Faz muito calor. Três horas da tarde, sol a pique e o trânsito não anda: só dez metros de farol em farol. Resolvo desligar o motor a cada sinal vermelho para que o carro não esquente tanto. Também, quem manda ter a malograda idéia de voltar do centro da cidade nesse horário... Por sorte, de dez em dez metros acabo chegando ao ponto onde as árvores de cada lado da Nove de Julho se encontram, se abraçam, me cobrem com alguma sombra. Por que ainda tenho um carro? Vou vendê-lo o mês que vem, aplico o dinheiro para andar só de taxi quando for absolutamente necessário. O 4x4 de placa vermelha à minha frente tenta uma manobra para colocar-se no corredor dos ônibus e, quem sabe, assim entrar no túnel com mais facilidade.
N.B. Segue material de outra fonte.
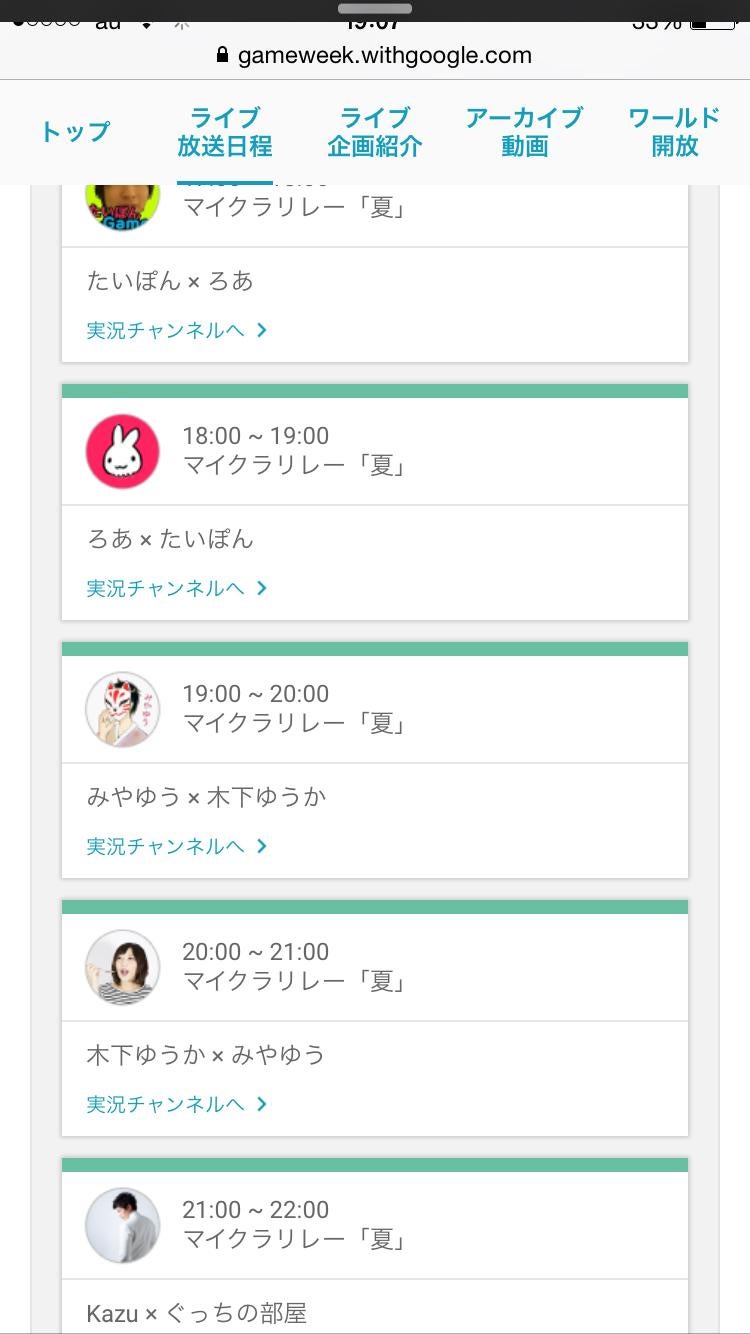Viewport: 750px width, 1334px height.
Task: Tap the grabber handle at top of screen
Action: [x=375, y=8]
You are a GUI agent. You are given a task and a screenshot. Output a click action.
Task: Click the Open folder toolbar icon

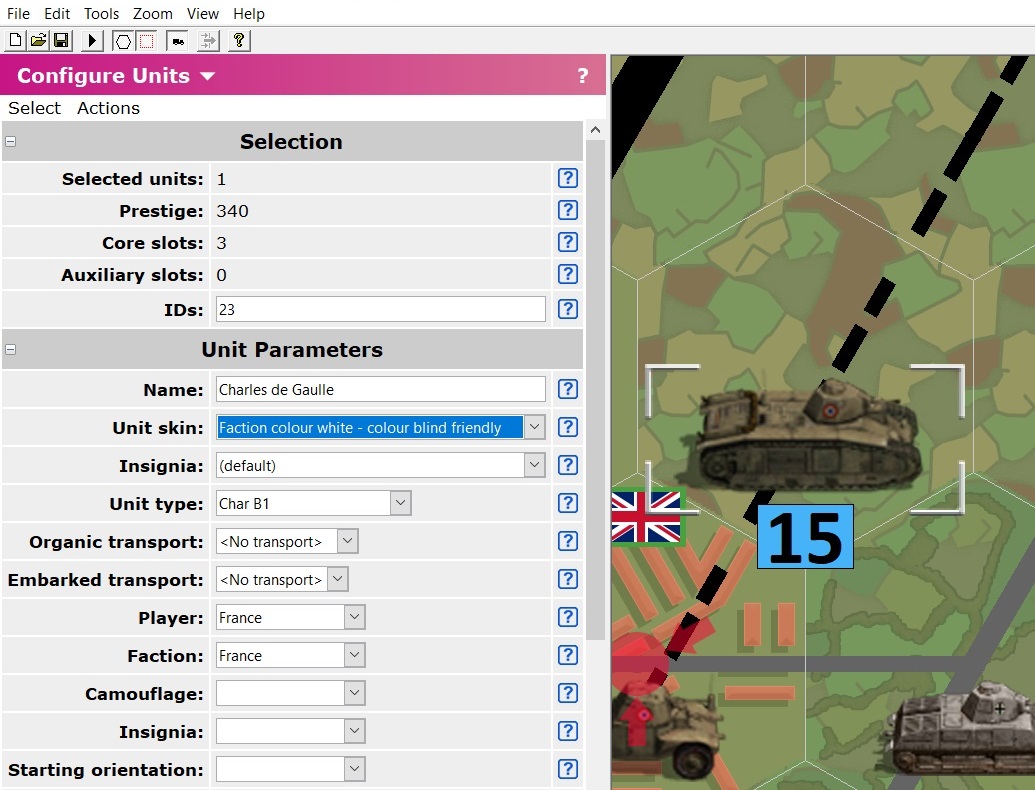38,41
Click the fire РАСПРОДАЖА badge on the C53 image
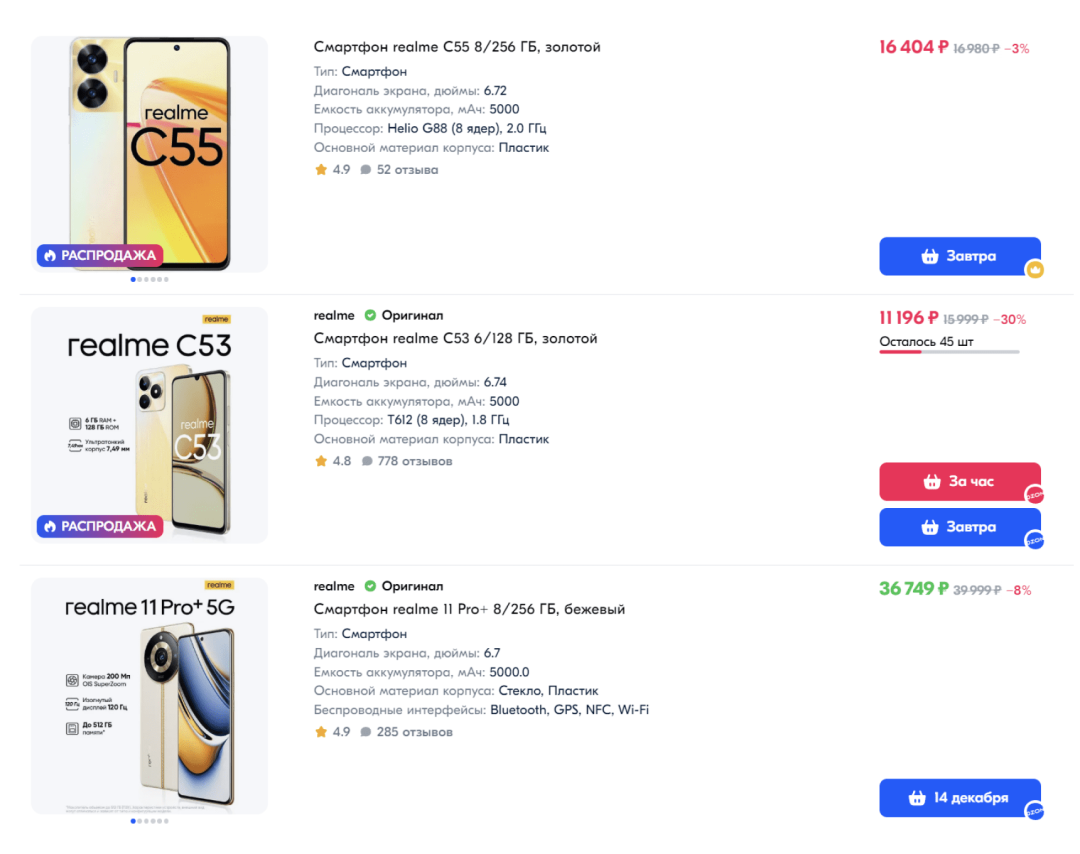Screen dimensions: 1080x854 (100, 526)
E não é que ele consegue? Agora estou atrás de um Ka, pequeno, igualzinho ao meu. Que bom: por falta de volume visual à minha frente, tenho a impressão de poder respirar melhor, consigo até ver o céu. Lá em cima os predios parecem me olhar com paciência, quase com compreensão. Um deles, o mais baixo, parece diferente: nossa! Será que vão demoli-lo? Até os vidros todos já tiraram! Através do vazio dos janelões vejo o céu azul e olha: tem até algumas nuvenzinhas! Será que mais tarde chove? A luminosidade do dia apazigua minha alma, minha irritação, meu bufar. Pelo menos o começo daquela demolição me alegrou. Olho de novo para ela... Deus...Não é nada disso! Nossa, que bonito!